In the backdrop of the sub-prime crisis countries had to take measures to stabilize the economy again. In 2007 a lot of central banks, including the US Federal Reserve and Bank of England became very proactive and they didn’t want to put more money in the system anymore or supporting the lending activities of financial institutions. Measures had to be taken, these were different for every country. First of all, the United states had to take measures. One of those measures was the adoption of a 700 billion dollar rescue package for the sinking financial system in the United States of America, this package is also known as the ‘troubled asset relief program’ or the TARP. The main target of implementing the troubled asset relief program was to provide liquidity to the banking system. Another measure that the USA took was the subsequent investments of huge amounts of money in its quantitative easing programme, since 2008 the USA invested $2.3 trillion in it and in September 2012 they said they were going to add an additional 40 billion dollar per month.

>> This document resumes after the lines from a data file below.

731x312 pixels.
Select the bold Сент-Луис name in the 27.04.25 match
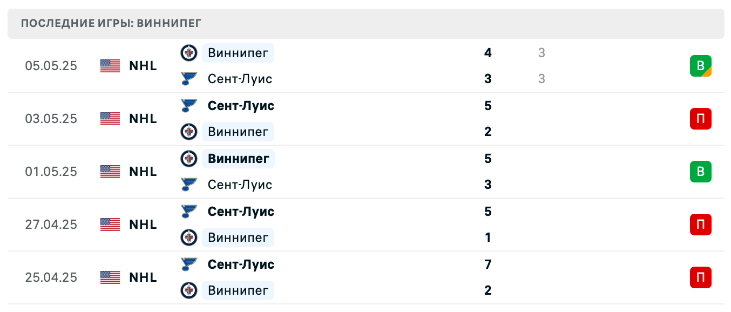[x=241, y=212]
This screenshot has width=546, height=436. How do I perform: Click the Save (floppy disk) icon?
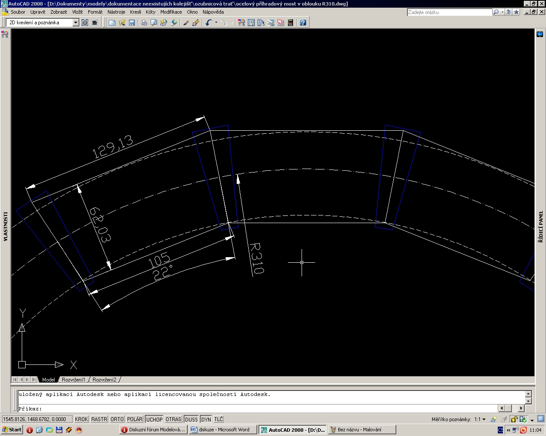[132, 23]
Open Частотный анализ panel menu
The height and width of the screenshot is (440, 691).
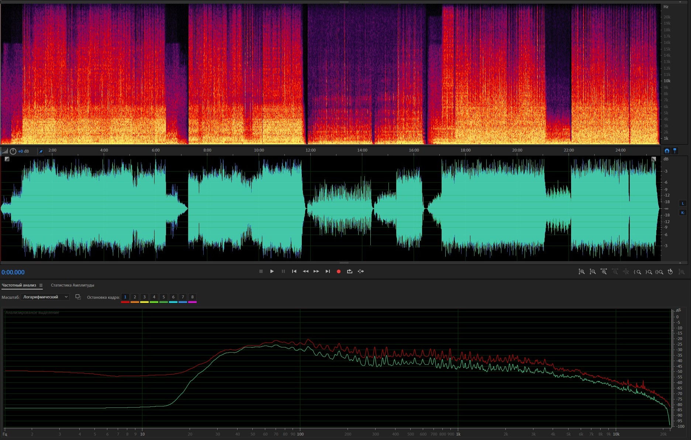pos(41,285)
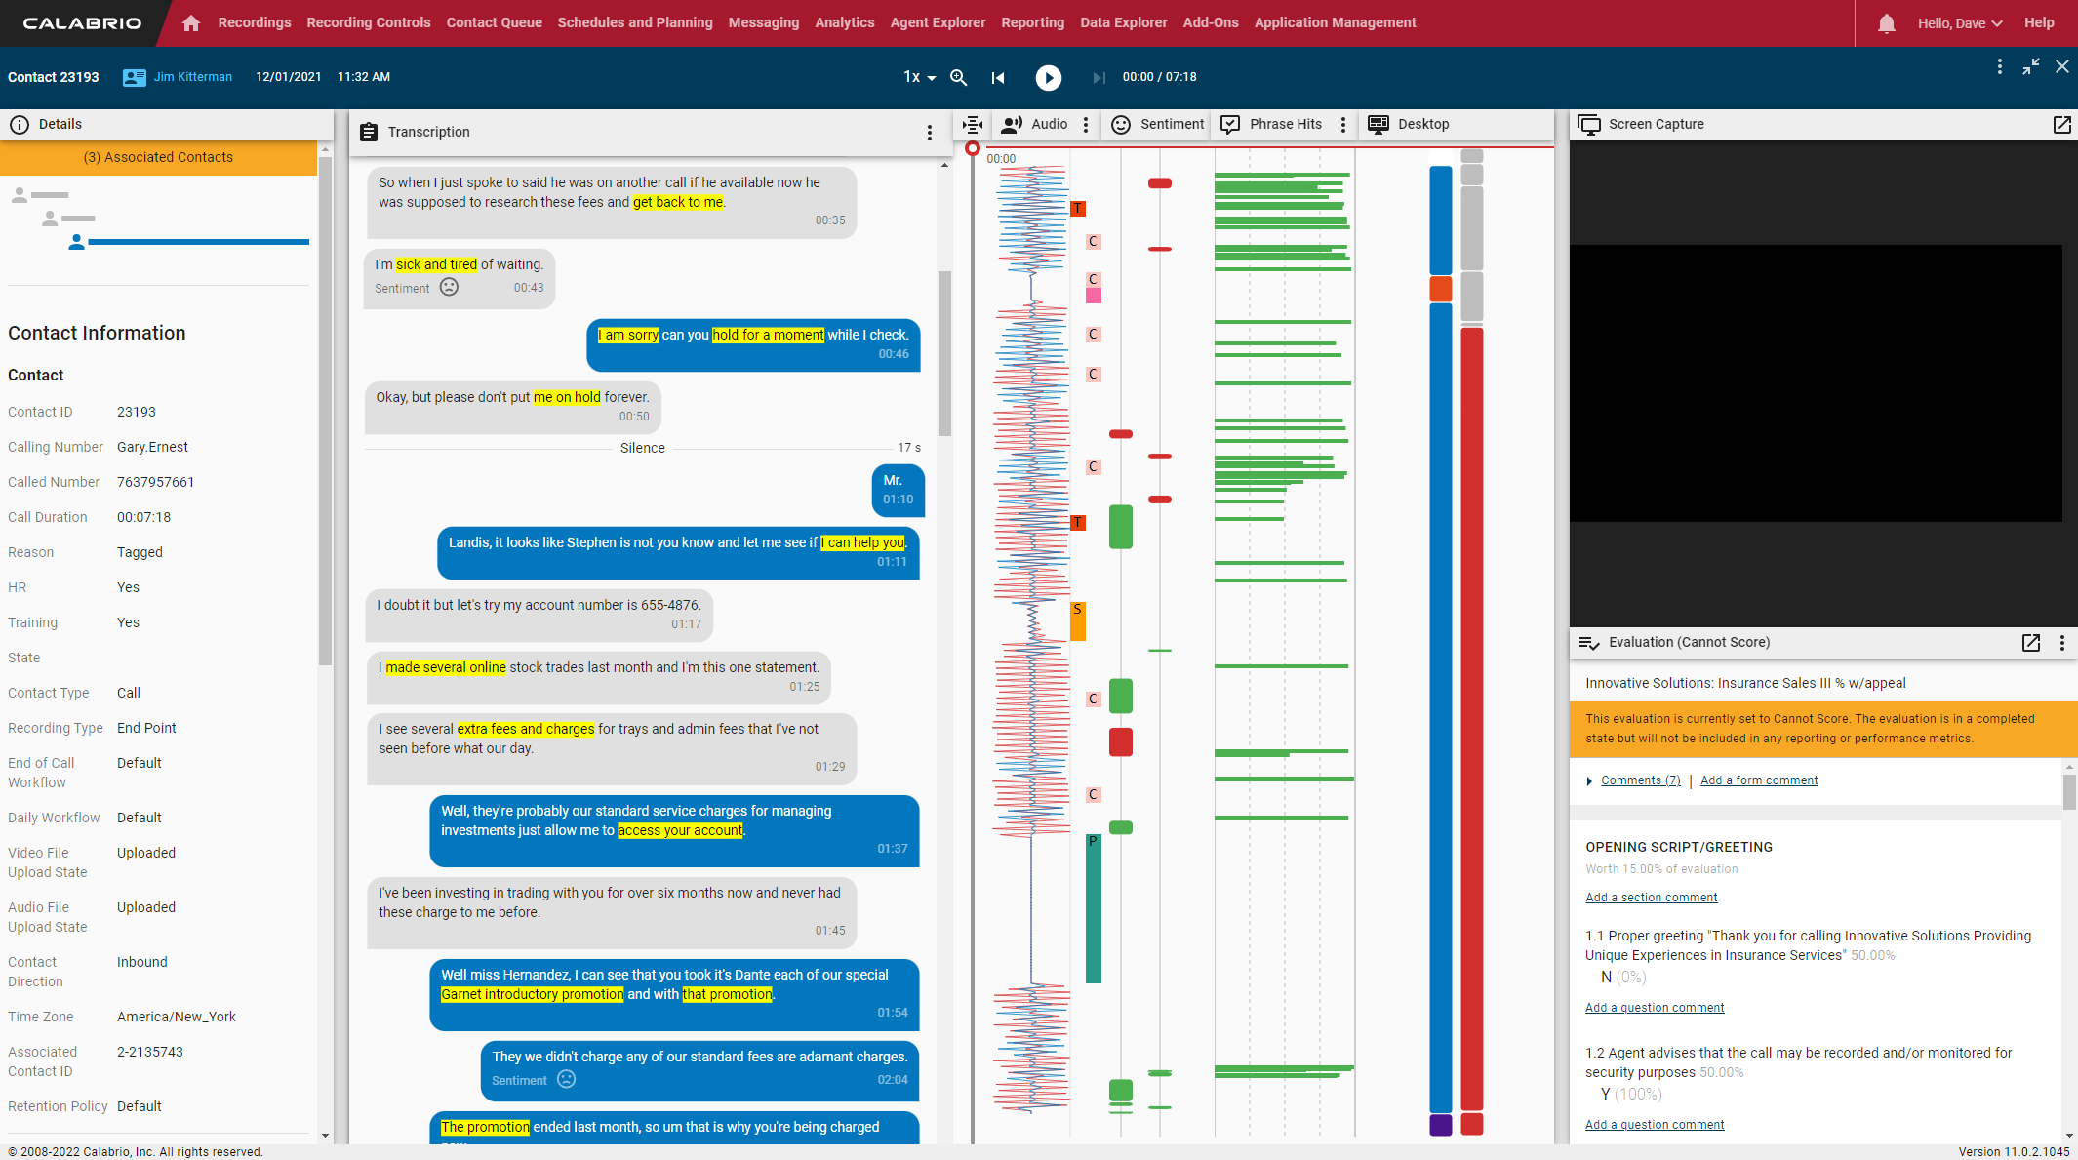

The European Central Bank took similar measures. Those included a Securities Market Programme (SMP), they introduced this program in May 2010. The objective was to supply more liquidity into the banking system. Furthermore, in 2011 they injected  489 billion euros into banks on a 3-year loan, with a 1% interest rate. Also the UK took measures to improve the economy, they introduced the Asset Purchase Facility.

An article in The Guardian about the measurements:

Here is an interesting article about the measures taken by the ECB: 


I think the globalization had an impact on the crisis, because we live in a new world where everybody is connected and where people can do business all over the world. People all over the world own stocks on American stock exchanges such as Nasdaq and also lost a lot of money because of the economic crisis in 2008. Furthermore, a lot of deals all over the world are made in USD, so in that case globalization also had an impact on the crisis. Because of globalization capital flows at a much  higher velocity, which may make the impact of a crisis more severe. People are able to transact their money way faster, they have the possibility to do investments all over the world just by using their computer for example. During and after the crisis, a lot of countries lost their confidence in globalization because America caused a worldwide crisis. They thought the Laissez-faire was over and that they had to protect their domestic markets again. Everybody thought that globalization was a new gold mine in the new economic world, but because of the excessive growth in a short period of time there had to come a  backlash. Globalization may be a source of economic growth but on the other hand it  may also works in the opposite way, you win together but you also lose together. Globalization, financial liberalization and the improvement in the IT sector has made the economic crisis more severe in my opinion.